■ Set problem
Put the lines below into a numbered list, skipping any blank lines. Leave the pictures out of your list.

■ Records for this task
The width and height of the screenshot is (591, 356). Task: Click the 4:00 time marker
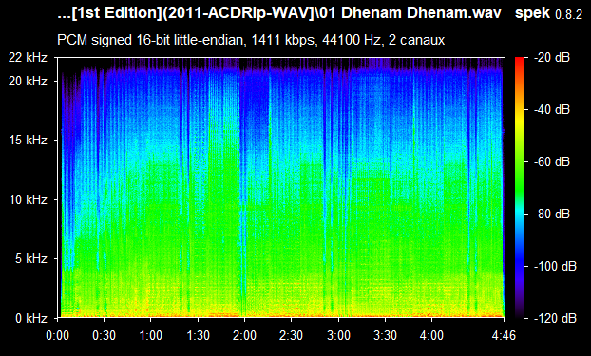(x=432, y=335)
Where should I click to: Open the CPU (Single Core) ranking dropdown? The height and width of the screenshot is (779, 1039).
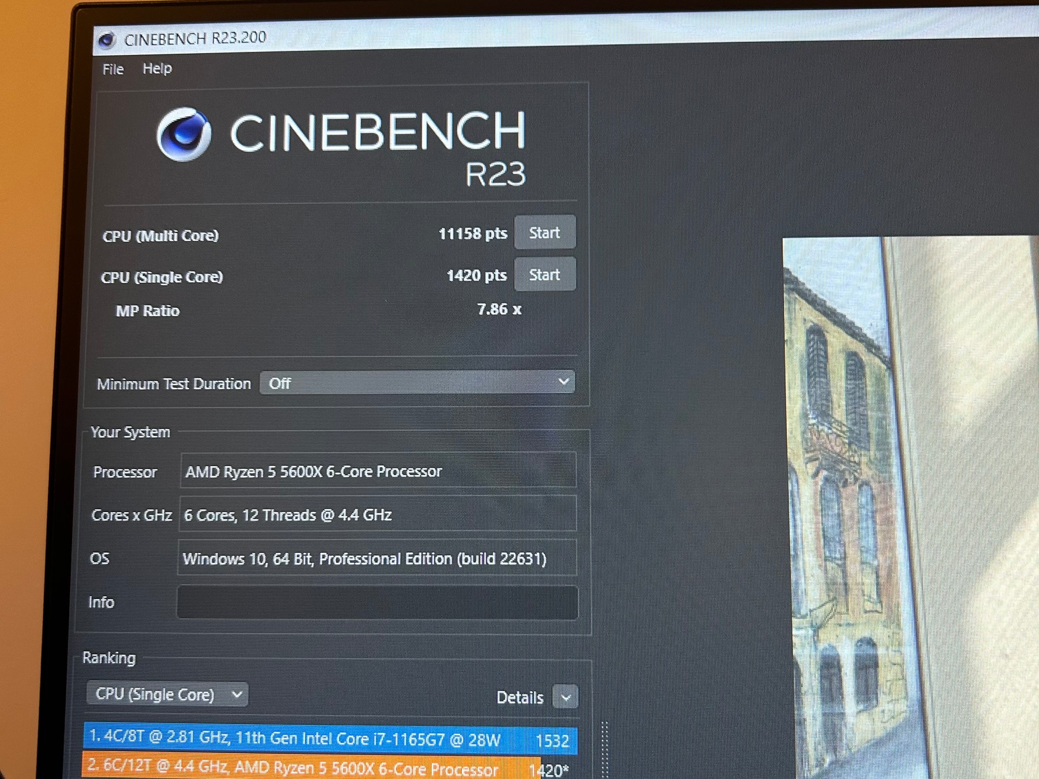click(x=167, y=694)
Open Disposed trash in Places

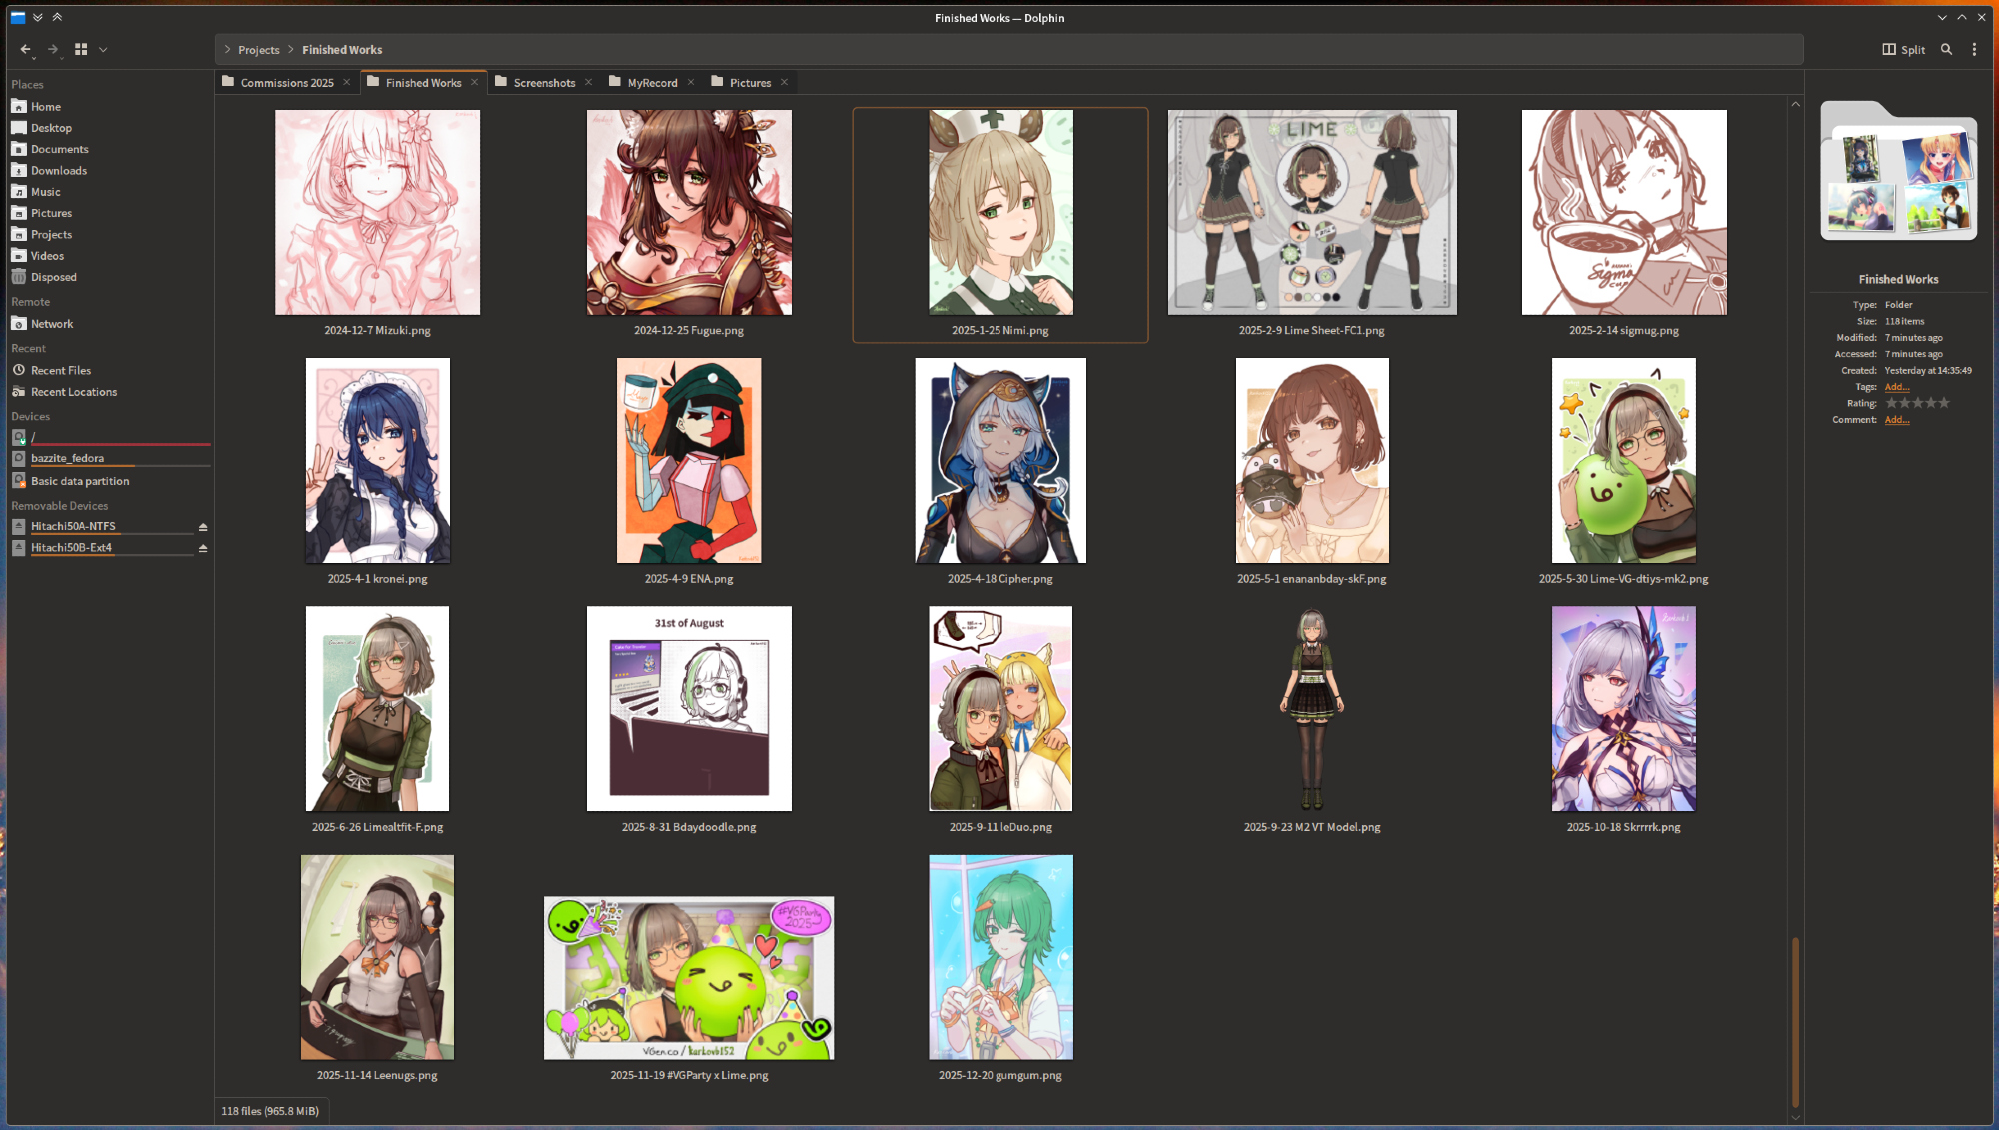(x=53, y=277)
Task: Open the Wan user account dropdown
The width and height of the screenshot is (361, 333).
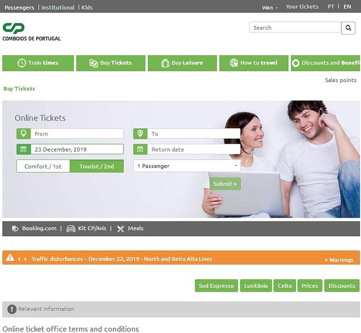Action: click(x=269, y=7)
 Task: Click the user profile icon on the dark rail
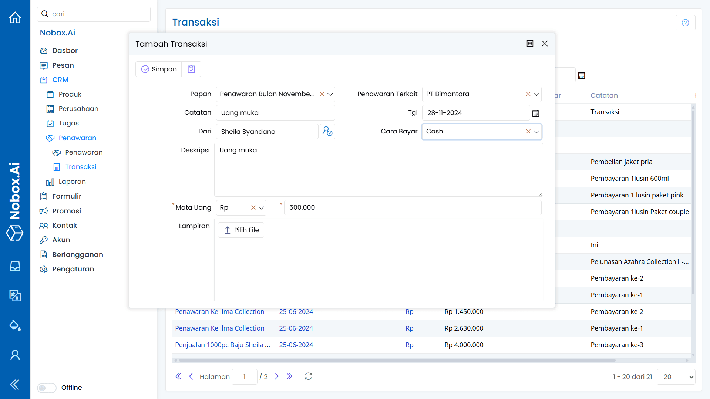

■ Answer to the problem
1. The width and height of the screenshot is (591, 356). Task: Click the 4:00 time marker
2. (x=432, y=335)
3. Where should I click to: Open the CPU (Single Core) ranking dropdown? The height and width of the screenshot is (779, 1039).
4. click(x=167, y=694)
5. Open Disposed trash in Places
6. (x=53, y=277)
7. Task: Open the Wan user account dropdown
8. The width and height of the screenshot is (361, 333).
9. Action: click(x=269, y=7)
10.  Task: Click the user profile icon on the dark rail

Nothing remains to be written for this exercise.